Tuesday, October 07, 2014

Around and Around We Go

I've got something stuck in my craw. And ironically, the song that has been going around and around in my head for the past two days is "Pompeii" by Bastille. Specifically, the following lyrics:

  • But if you close your eyes,
    Does it almost feel like
    Nothing changed at all?
    And if you close your eyes,
    Does it almost feel like
    You've been here before?
    How am I gonna be an optimist about this?
    How am I gonna be an optimist about this?
Yeah, I've been here before. And, yeah, I'm asking myself how I'm going to be positive and forward-thinking about all of it.  Bubba is on board, as are several other folks. We all agree the situation is untenable and something has to change, but the wheels are moving very slowly and if history is any indication, they will stop the vehicle well short of a solution.  Several times in the past week I have noticed my jaw set, my breathing shallow, my thoughts rotating in the same old pattern, wearing a path in my brain.  While we were making dinner together on Sunday night, I told Bubba, "I'm trying really hard not to get emotionally tied to a specific outcome."

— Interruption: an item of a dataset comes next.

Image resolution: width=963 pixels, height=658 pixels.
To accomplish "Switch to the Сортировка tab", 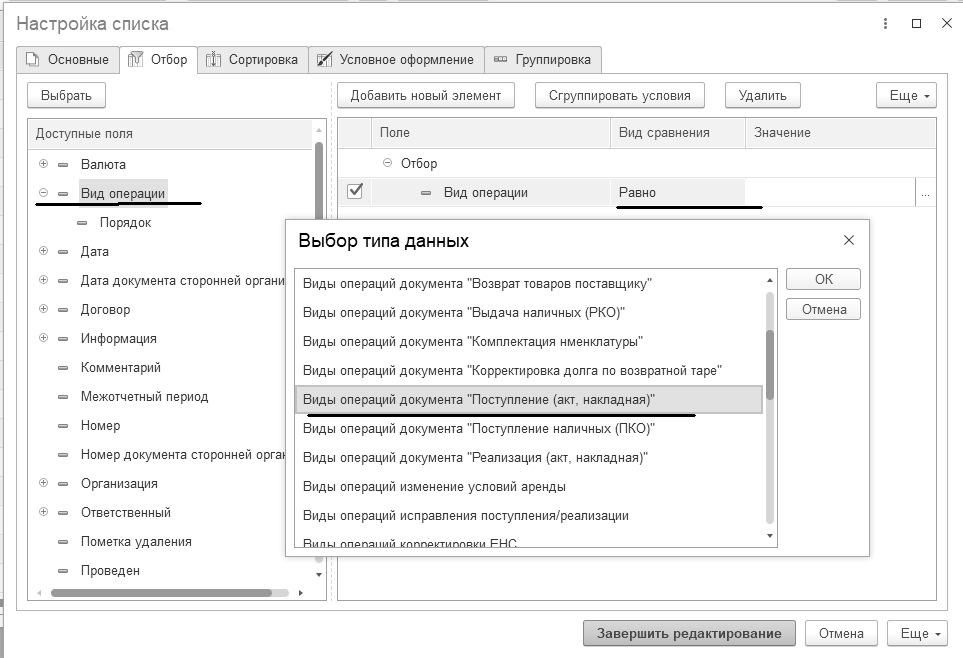I will tap(252, 60).
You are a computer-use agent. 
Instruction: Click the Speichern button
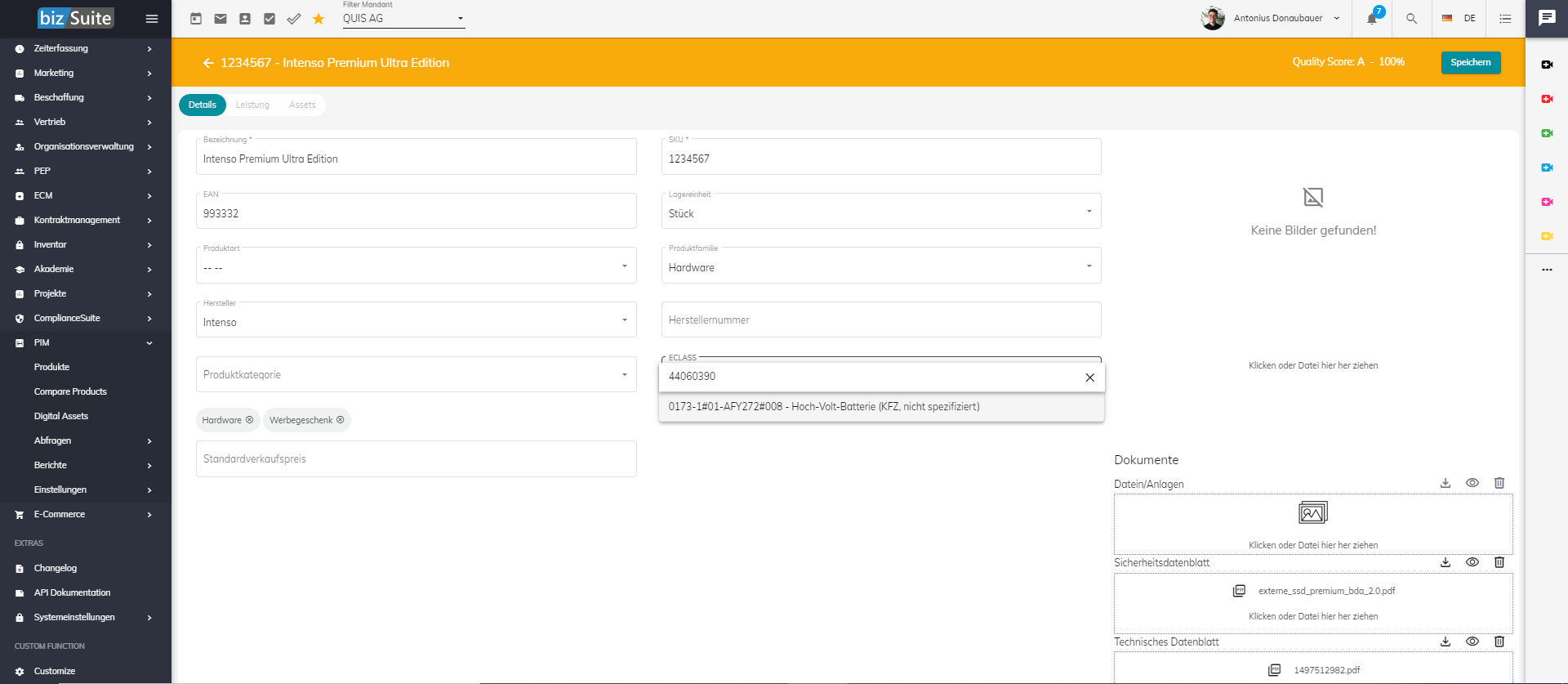pos(1471,63)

"Why not?" he stopped what he was doing and turned to me. "I think you SHOULD be."

I was surprised. He is usually the guy who knows exactly what his boundaries are and how to engage with things he can control and disengage from things he can't. He is always cautioning me that I'll make myself crazy if I get too connected to one particular scenario in my mind.  His reaction this time only served as a reminder of how long this has gone on without any resolution, that he is just as frustrated as I am that we have acted in all the ways we know how with mindfulness and honesty and concern to no avail.

And yet, I am making myself crazy. His passion and the passion of other folks who have heretofore been quiet and complacent is only serving to reignite my commitment to sparking change. While it feels good to know that I'm not alone, that something is really wrong here, ultimately I have no say in whether things change, and I'm not willing to quit being part of the institution that so desperately needs to change. The person who has the power is a dear friend of mine and I can't understand why he won't do what needs to be done, but I can't force him to do it. I have my suspicions that he is acting (or not acting) out of fear, and my intuition about these things is generally pretty clear. I know what a powerful motivator fear is and I truly understand why he would feel that way. I also have to acknowledge that, despite assurances that the wheels are turning, my faith is quickly eroding.

This lack of power to effect important change in someone else's life is definitely a theme in my world right now. I had to laugh this morning as it occurred to me that perhaps this is a training ground for dealing with my girls and the life choices they will make without (or despite) input from me or Bubba. Right now, my boundaries are nearly nonexistent and I'm struggling to imagine what they might look like. I am certainly in need of some sort of buffer as I figure out how to be involved with the parts of this organization that are doing amazing work without feeding the part that is toxic and destructive. I suspect the answer lies somewhere in the realm of love and acceptance but the cloud of frustration that is hanging over my head is pretty vast right now.